Para muitos, é bom ver a Globo, a Folha, o Estadão e seus respectivos funcionários-colunistas-apresentadores se alinhando ao discurso anti-Bolsonaro.

O próprio Paulo Vannuchi me disse: é melhor isso do que nada.

Concordo.

Mas daí a soltar fogos pelo re-enquadramento do apresentador Pedro Bial vai uma distância astronômica.

Confesso que ver pessoas minimamente sérias permitindo que suas respectivas imagens sejam associadas a Pedro Bial nas redes sociais, além de tristeza, me proporciona um sentimento de desterro… De perceber que a tendência de deslumbramento-conciliação da esquerda continua forte e de que nada do que ‘aprendemos’ nos últimos anos foi, de fato, apreendido.

É como se tudo o que se produz no país em termos de discurso anti-fascismo só ganhasse validade quando enunciado por um ex-representante do sistema.

Anitta, Felipe Neto, Gabriela Priolli, Reinaldo Azevedo, Elio Gaspari, Miriam Leitão, Guga Chacra, Leandro Karnal… Não importa a grife: a massa glamourizada de funcionários do establishment percebeu a própria omissão e agora tenta se reconciliar com a história.

E nós, daqui do chão da fábrica digital, estamos sempre à disposição, como reza a mais eloquente tradição cultural do país: passamos o pano para os patrões com gosto.

Repito: não tem problema que estas figuras omissas tenham se convertido a defensores intransigentes da democracia.
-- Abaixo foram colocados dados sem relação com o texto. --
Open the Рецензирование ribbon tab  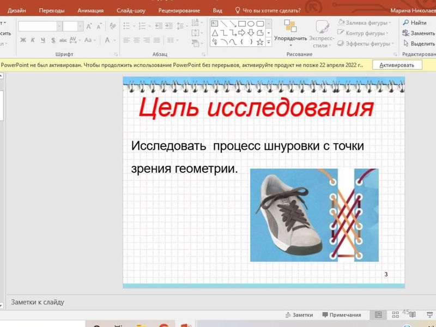(x=179, y=9)
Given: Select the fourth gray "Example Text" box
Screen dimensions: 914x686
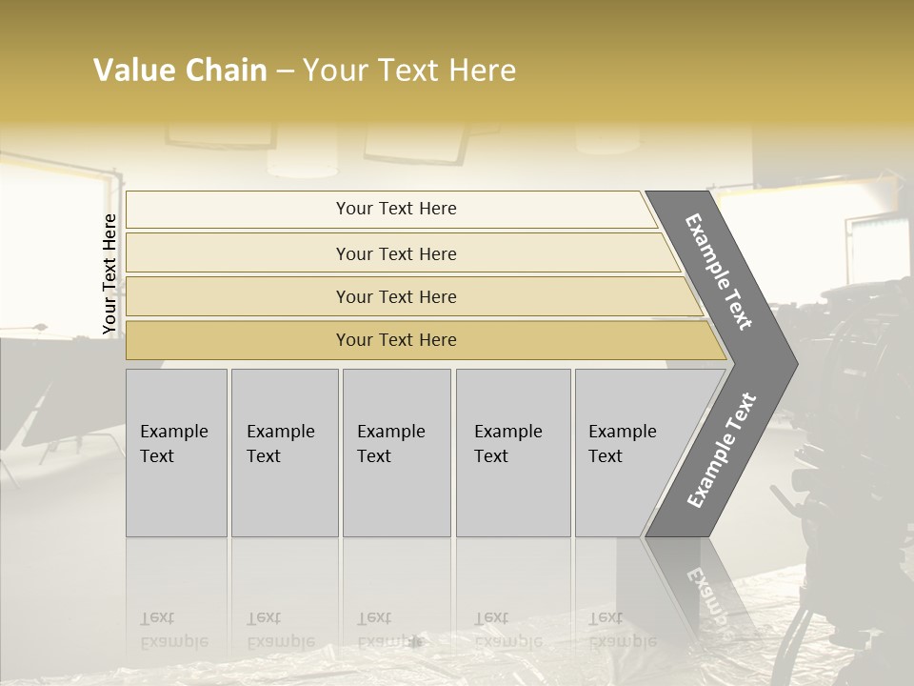Looking at the screenshot, I should coord(512,452).
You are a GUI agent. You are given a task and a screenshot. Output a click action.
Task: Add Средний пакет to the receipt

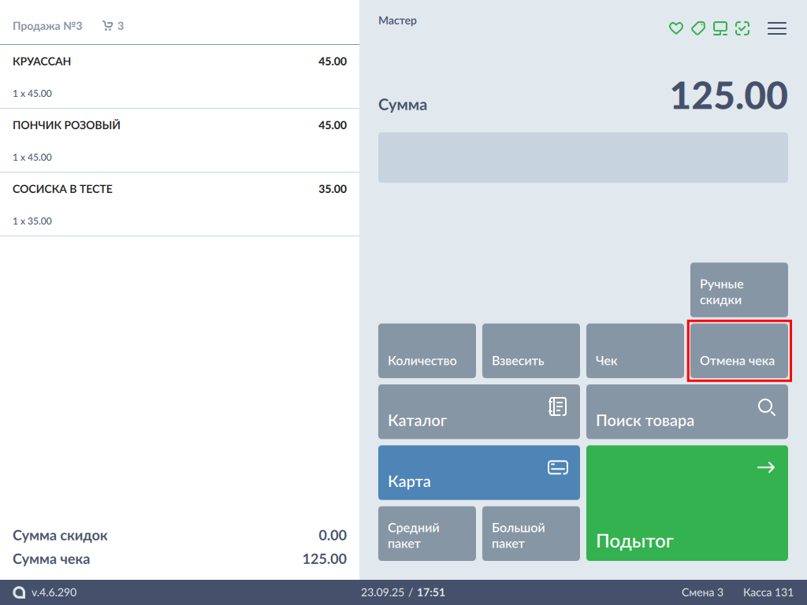pyautogui.click(x=427, y=533)
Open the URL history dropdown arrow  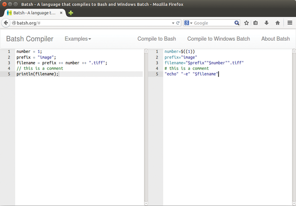173,23
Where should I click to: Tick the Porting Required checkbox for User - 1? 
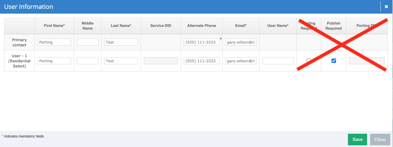(309, 61)
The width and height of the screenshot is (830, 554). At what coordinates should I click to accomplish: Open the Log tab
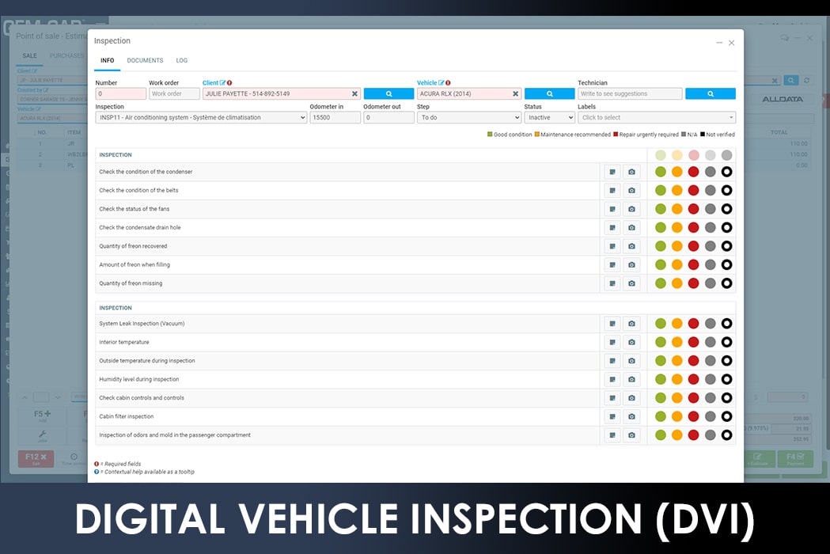(182, 60)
É até engraçado.

Mas – me desculpem – é preciso se dar ao respeito.

Como diria Lula, sem autoestima, ninguém te respeita.
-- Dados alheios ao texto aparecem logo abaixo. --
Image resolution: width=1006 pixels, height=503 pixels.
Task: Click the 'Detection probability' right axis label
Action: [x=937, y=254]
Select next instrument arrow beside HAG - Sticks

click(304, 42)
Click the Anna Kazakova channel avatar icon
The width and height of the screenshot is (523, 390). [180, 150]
Sobre Bial, no entanto, há uma cifra a mais de singularidade de ordem ética e estética.

Bial tem um dos piores textos do jornalismo. Sua escrita é pavorosa, o esplendor do mau gosto, da breguice, de tudo o que é mais ‘pegajoso’ em termos de discurso.

Suas ‘crônicas poéticas’ recitadas nos paredões do Big Brother Brasil – esse excelente programa de televisão nos oferecido pela Rede Globo – são um registo histórico da sua falta de intimidade com o sentido.

É essa personagem que, de repente, faz um texto igualmente piegas, plagiário, recitado e que tem o beneplácito da turma do gargarejo da esquerda digital?

É.

O que Bial diz nesse preâmbulo anti-Bolsonaro é a coleção mais infame de clichês daquilo que já foi dito sobre Bolsonaro.

Repetição infinita, sem estilo e sem finesse – sic – que, enunciado por um ‘global’, ganha ares de notícia.

Sempre é bom lembrar: o estrago cognitivo, caras pálidas, foi grande.

Ver Bial vociferando contra Bolsonaro naquele tom recitativo que irremediavelmente nos leva ao enjoo causa um sentimento misto de comiseração (coitado do Bial) e repulsa – para não dizer indignação (mas isso é tão óbvio que soaria piegas).

Enfim, que saudade do Jô Soares!

Pelo menos, o gordo era inteligente – e não se levava tão a sério.